DeepSeek’s R1 model incorporates self-correction, allowing it to review and refine its outputs. This feature improves accuracy in complex tasks such as mathematical proofs and code generation.

The model also tokenizes numbers into individual digits (e.g., “123” → “1,” “2,” “3”), enhancing its mathematical reasoning. Additionally, DeepSeek curates training data to reduce redundancy, ensuring the AI learns to reason rather than memorize.
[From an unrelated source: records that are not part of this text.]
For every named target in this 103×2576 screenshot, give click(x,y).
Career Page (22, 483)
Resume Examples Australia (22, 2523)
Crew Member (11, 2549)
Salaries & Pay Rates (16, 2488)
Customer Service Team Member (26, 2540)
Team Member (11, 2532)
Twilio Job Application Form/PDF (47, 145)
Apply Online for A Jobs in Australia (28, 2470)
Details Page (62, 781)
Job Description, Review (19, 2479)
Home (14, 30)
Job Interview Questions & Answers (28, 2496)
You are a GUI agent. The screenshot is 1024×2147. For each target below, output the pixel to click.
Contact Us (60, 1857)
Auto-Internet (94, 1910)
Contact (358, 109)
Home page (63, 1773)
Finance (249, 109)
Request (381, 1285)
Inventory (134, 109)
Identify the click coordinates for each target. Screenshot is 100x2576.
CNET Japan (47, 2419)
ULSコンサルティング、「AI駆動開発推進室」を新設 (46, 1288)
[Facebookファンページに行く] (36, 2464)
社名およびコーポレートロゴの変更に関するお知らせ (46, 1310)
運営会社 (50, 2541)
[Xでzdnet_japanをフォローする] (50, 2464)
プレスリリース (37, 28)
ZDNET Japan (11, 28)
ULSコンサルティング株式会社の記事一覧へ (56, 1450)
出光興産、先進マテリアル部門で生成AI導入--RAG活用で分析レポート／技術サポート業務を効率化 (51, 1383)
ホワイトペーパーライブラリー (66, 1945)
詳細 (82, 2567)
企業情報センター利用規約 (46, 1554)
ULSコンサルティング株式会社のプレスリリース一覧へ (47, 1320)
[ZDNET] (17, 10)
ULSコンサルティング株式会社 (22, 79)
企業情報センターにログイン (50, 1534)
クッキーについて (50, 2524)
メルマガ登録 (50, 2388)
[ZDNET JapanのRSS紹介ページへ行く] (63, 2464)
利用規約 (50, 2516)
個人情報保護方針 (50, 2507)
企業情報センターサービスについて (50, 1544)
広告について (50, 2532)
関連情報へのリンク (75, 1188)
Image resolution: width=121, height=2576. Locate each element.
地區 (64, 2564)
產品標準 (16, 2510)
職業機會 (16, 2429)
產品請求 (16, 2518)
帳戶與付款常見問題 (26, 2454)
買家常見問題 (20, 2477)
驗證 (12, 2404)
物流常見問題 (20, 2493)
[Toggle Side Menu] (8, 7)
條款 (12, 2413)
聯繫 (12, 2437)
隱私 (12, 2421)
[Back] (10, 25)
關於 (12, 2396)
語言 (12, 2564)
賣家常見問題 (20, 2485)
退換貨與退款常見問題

3. Reducing Costs Without Sacrificing Performance

AI models can be expensive to run, but DeepSeek minimizes costs by using dozens of optimization tricks MoE’s sparse activation reduces inference costs by 70% compared to dense models of similar capability. The lower labor, infrastructure, and electricity costs also help.

How to Improve DeepSeek Responses with Better Prompts

Well-structured prompts lead to better AI responses. Instructions specifying verifiable criteria for good responses encourage systematic reasoning. Hudson Labs’ CTO Suhas Pai has also experimented with using Mandarin inputs and English outputs, leveraging Mandarin’s conciseness for efficiency. The results are promising but inconclusive and an interesting area of study.

Next Steps

Challenges remain, including skepticism about China-hosted AI. Serving the DeepSeek-R1 671B model at low latencies is also technically challenging.